Colin McGregor colinmc151-bJEeYj9oJeDQT0dZR+AlfA at public.gmane.org
Tue Jul 10 20:04:04 UTC 2007


--- James Knott <james.knott-bJEeYj9oJeDQT0dZR+AlfA at public.gmane.org> wrote:
> Lennart Sorensen wrote:
> > On Fri, Jun 29, 2007 at 11:03:27PM -0400, Colin
> McGregor wrote:
> >   
> >> First I trust everyone here knows that the Free
> >> Software Foundation has officially released the
> GNU
> >> Public Licence version 3. The GPL version 2 is
> the
> >> licence that most of the software a typical
> GNU/Linux
> >> system is released under. Provisions in the GPL 3
> will
> >> make things ... interesting ... for a few
> companies,
> >> such as Microsoft, Novell, TiVo and Xandros (all
> who
> >> have in one way or another attempted to exploit
> >> loopholes in GPL 2, that are now closed in GPL
> 3).  
> >>     
> >
> > So we go from loopholes we know about to loopholes
> yet to be discovered.
> > It's just like upgrading from software with known
> bugs to software with
> > unknown bugs.  No wonder some people aren't sure
> about it. :)
> >   
> 
> Please make a list of all unknown loopholes.  ;-)

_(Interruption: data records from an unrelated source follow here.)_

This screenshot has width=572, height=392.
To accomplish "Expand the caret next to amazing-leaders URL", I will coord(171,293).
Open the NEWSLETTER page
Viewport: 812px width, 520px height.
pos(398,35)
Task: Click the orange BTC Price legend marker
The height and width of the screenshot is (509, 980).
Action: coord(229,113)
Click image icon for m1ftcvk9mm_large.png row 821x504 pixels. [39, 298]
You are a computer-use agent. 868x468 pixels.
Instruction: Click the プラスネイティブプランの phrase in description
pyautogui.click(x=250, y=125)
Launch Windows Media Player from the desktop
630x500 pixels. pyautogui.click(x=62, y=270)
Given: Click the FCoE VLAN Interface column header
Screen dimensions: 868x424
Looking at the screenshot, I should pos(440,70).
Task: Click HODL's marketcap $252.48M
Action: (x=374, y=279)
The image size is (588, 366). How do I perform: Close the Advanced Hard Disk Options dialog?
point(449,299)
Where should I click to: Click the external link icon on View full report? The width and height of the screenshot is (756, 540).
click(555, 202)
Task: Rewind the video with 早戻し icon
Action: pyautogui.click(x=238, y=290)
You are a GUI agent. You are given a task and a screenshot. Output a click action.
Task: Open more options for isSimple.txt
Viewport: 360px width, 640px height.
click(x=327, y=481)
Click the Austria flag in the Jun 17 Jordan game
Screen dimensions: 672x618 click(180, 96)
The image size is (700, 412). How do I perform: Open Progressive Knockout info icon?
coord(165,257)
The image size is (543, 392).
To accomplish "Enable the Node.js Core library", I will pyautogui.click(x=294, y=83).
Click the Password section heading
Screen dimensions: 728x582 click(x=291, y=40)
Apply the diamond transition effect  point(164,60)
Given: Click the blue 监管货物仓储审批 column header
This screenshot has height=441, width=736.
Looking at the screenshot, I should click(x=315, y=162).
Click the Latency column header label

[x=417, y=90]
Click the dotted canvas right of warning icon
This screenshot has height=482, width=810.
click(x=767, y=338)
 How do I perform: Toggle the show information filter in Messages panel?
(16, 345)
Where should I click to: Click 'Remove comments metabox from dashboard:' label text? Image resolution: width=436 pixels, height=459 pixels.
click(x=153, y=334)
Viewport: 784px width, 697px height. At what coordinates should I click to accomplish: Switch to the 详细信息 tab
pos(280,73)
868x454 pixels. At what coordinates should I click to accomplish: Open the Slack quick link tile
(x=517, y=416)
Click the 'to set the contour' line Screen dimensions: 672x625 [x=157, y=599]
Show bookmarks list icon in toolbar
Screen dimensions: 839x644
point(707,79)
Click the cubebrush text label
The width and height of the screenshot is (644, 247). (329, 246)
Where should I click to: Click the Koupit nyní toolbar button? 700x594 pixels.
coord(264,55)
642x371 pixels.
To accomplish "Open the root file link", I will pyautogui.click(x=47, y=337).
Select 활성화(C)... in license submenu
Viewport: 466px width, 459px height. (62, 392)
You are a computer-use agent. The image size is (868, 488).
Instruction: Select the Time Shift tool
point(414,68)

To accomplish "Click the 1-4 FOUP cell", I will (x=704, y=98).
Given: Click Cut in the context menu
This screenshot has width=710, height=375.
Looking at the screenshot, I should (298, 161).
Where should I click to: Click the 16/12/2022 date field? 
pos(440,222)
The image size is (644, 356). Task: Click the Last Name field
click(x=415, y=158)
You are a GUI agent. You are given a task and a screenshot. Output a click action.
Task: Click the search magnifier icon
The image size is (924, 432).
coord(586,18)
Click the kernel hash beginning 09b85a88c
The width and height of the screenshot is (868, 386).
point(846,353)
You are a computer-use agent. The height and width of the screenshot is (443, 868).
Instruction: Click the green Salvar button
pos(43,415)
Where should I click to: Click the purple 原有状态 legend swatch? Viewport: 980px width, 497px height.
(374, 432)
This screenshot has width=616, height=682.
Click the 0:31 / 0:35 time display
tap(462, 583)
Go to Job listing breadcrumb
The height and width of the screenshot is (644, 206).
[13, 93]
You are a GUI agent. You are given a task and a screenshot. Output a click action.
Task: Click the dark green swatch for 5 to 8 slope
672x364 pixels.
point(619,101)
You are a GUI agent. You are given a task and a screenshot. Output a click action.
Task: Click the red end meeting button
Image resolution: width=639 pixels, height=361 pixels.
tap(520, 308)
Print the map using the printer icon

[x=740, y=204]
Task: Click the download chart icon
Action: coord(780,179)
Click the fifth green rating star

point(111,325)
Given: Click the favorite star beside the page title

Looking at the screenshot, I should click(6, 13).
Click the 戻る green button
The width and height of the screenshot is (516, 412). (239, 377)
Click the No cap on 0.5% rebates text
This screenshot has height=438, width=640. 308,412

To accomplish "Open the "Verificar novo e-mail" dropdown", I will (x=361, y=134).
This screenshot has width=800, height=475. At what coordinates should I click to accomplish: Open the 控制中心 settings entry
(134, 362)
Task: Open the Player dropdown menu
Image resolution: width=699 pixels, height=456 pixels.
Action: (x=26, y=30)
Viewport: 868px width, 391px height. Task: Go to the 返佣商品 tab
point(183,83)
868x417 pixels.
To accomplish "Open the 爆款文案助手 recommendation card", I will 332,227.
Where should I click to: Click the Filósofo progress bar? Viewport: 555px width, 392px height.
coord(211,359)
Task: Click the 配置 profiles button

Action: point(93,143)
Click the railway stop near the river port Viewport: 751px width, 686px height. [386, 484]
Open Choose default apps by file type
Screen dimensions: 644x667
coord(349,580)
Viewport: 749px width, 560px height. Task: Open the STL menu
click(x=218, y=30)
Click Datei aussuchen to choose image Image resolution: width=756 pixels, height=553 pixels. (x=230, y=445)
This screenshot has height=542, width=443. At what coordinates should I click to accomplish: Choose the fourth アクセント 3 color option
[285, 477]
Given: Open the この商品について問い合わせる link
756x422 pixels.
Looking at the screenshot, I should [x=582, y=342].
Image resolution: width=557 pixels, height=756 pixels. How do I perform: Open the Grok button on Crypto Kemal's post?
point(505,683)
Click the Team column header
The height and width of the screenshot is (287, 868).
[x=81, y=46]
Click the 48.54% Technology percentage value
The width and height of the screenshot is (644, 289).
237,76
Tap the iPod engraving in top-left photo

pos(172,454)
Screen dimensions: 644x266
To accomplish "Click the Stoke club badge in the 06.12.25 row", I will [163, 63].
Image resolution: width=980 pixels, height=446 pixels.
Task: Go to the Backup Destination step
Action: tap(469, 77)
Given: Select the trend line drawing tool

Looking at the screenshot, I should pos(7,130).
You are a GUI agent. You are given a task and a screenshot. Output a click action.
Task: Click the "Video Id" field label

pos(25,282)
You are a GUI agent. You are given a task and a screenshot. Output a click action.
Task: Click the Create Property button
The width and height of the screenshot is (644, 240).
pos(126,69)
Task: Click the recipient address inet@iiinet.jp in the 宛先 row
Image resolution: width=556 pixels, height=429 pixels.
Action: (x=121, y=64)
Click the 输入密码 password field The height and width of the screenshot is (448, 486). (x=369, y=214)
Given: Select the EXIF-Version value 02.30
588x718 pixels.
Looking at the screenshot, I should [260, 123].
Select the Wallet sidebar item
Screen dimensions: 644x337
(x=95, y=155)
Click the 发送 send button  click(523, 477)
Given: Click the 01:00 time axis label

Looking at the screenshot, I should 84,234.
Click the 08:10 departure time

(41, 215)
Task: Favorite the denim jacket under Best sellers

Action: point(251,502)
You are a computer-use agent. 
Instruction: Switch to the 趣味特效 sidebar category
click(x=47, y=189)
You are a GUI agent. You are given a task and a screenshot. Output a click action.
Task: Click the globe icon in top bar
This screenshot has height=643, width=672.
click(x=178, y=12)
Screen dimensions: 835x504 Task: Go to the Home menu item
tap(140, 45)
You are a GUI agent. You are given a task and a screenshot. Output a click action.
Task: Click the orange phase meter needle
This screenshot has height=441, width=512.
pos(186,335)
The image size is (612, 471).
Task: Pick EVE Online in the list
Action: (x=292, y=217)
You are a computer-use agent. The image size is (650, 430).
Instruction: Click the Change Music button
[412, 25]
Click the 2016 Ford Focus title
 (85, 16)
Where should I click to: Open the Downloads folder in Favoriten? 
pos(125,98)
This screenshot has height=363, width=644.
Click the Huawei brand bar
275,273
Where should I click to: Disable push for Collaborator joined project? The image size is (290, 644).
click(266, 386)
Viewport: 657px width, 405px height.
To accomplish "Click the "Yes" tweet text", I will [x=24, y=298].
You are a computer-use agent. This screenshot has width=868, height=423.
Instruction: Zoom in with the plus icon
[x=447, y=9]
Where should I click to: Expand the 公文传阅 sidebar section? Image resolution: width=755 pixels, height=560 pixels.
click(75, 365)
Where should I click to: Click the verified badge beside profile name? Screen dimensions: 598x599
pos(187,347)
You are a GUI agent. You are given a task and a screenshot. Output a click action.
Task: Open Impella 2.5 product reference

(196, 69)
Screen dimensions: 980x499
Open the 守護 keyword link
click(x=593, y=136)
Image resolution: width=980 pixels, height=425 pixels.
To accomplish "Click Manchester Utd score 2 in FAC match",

Yes, GPL 2 turned out to have some issues the could
not be seen when it was written and it may turn out
that GPL 3 has issues. But on balance it is an
improvement over what has been, where firms like TiVo
stayed inside the letter of GPL 2 while spitting on
the ideals that drove GPL 2. 

The fact that the SAMBA people have decided to convert
to GPL 3 is in my books a great thing. This will make
life rough for Novell and/or Microsoft, as either
Novell has to either fork a piece of software that is
key to their Microsoft compatibility efforts or they
have to drag Microsoft kicking and screaming (which
they have already started doing) into GPL 3.

So, will bugs appear in GPL 3, almost certainly yes. I
could see laws getting passed that would blunt GPL 3,
out of malice or a law passed in to fix one real
problem causing some unplanned problem with GPL3. 

Regardless, the idea that if you get a piece of GPL 3
software and then distribute it, the people who get
that software must have the same freedom you had is
central. If 5, 10 or 20 years down the road a GPL 4
needs to be written, fine, so be it.